Text section:
* * * * * * *

After four more years of alternate truce and ravaging England offered a treaty, though it was more like a dictated peace. While the king of England was to yield his claim on the title of King of France, all the southwestern provinces (the old group of English fiefs, with some additions) was to be separated from France and handed over to the English king without fealty or homage. This was to lead to the creation of a new state in Europe, a principality dependent on the English crown. In addition, a war indemnity of 3,000,000 crowns, equal perhaps to $30,000,000 in modern value, was imposed upon the French, and the king, two of his sons and a number of French nobles were to remain in England as hostages until it was paid.

The treaty was signed in 1360 at Calais, but was just a temporary cessation of war. France was not divided and they also did not pay the ransom. War resumed in 1369. In 1396 a 28-year truce was signed, guaranteed by the marriage of the young English king to the daughter of the King of France. The English revolution in 1399 robbed this second attempt at settlement of the war of its validity.

* * * * * * *

Supplied data:
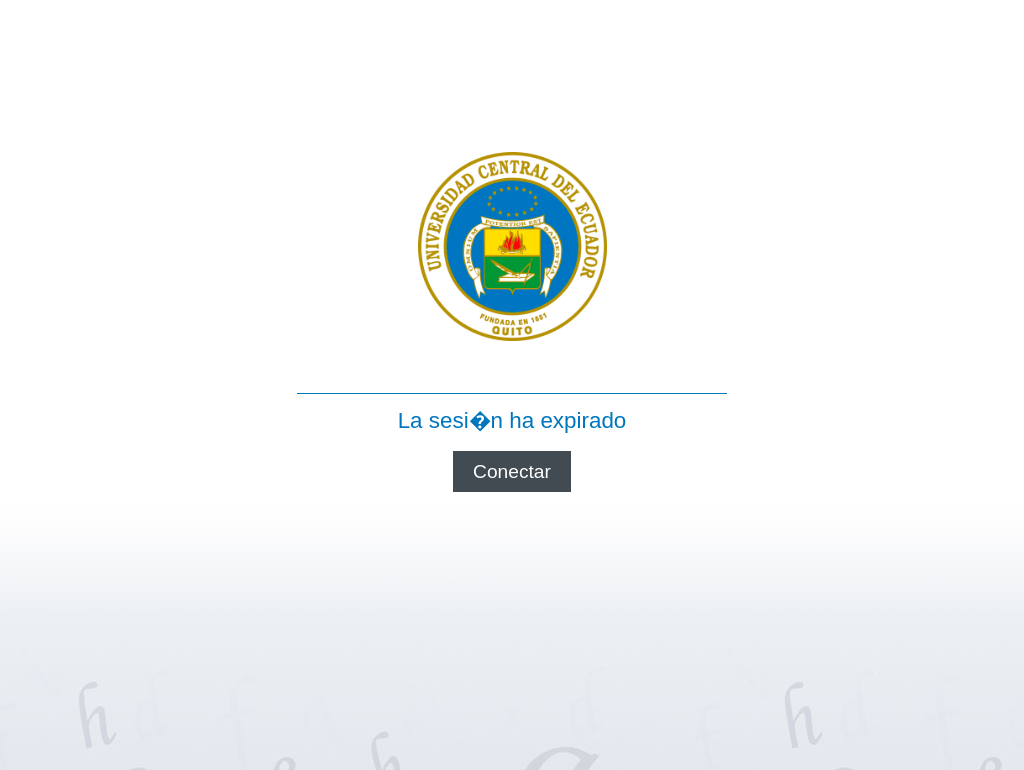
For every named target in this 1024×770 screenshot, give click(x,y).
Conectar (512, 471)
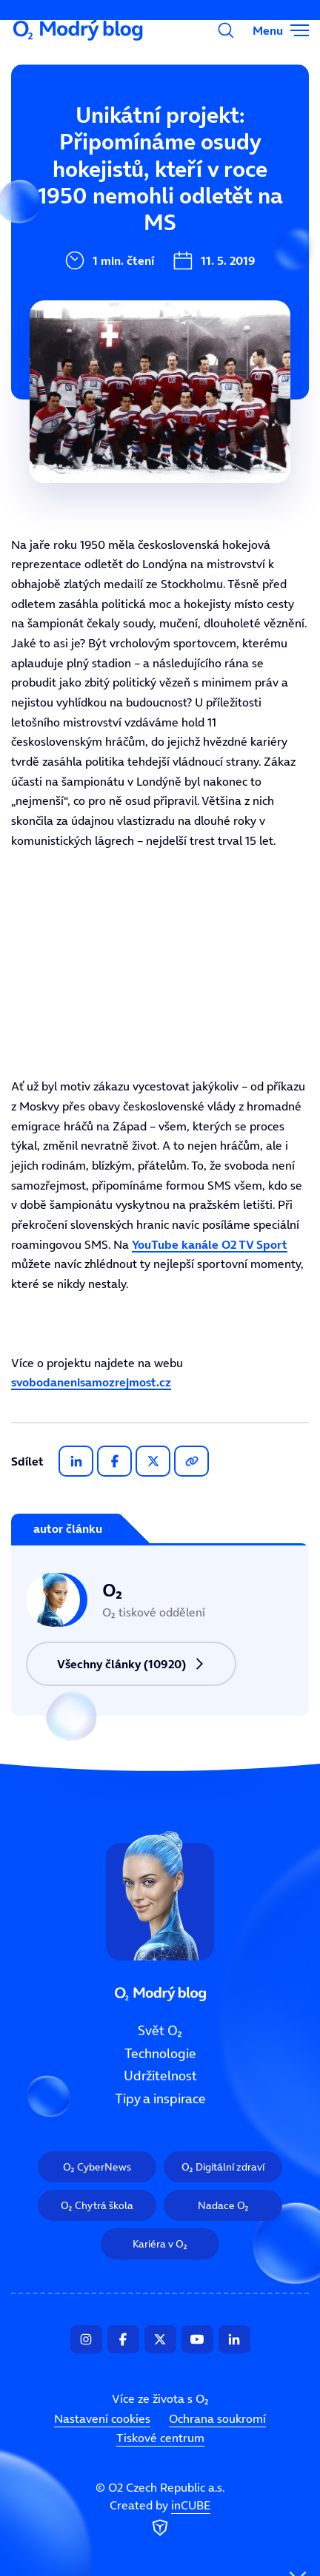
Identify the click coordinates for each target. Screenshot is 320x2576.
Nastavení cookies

* * * * * * *

Exercises to complete:
1. From the passage on the treaty between England and France, list every calendar year it gives as a date.
2. Pick up the passage on the treaty between England and France and carry it on from its last sentence.

Results for each task:
1. 1360, 1369, 1396, 1399

2.
Later Stages of the War:

The invasion of France by Henry V in 1415, the conquest of Normandy and the battle of Agincourt were of a deliberate war of conquest. The Treaty of Troyes followed all of this in 1420, which was again a peace dictated by the conqueror. France did not honor this peace and this led to an alternating between campaigns and truces.

By the later years of the war the French countryside was so depleted the English armies had to bring their own supplies of horseshoes, nail and hay. When plunder and ransom money became meager the war became less popular in England.

Though the truces were poorly kept, provincial struggles, the mercenaries and guerilla warfare were constant problems, they were still beneficial to both sides and throughout the entire span of the war of 112 years there were 68 nominally years of peace and 41 years of war.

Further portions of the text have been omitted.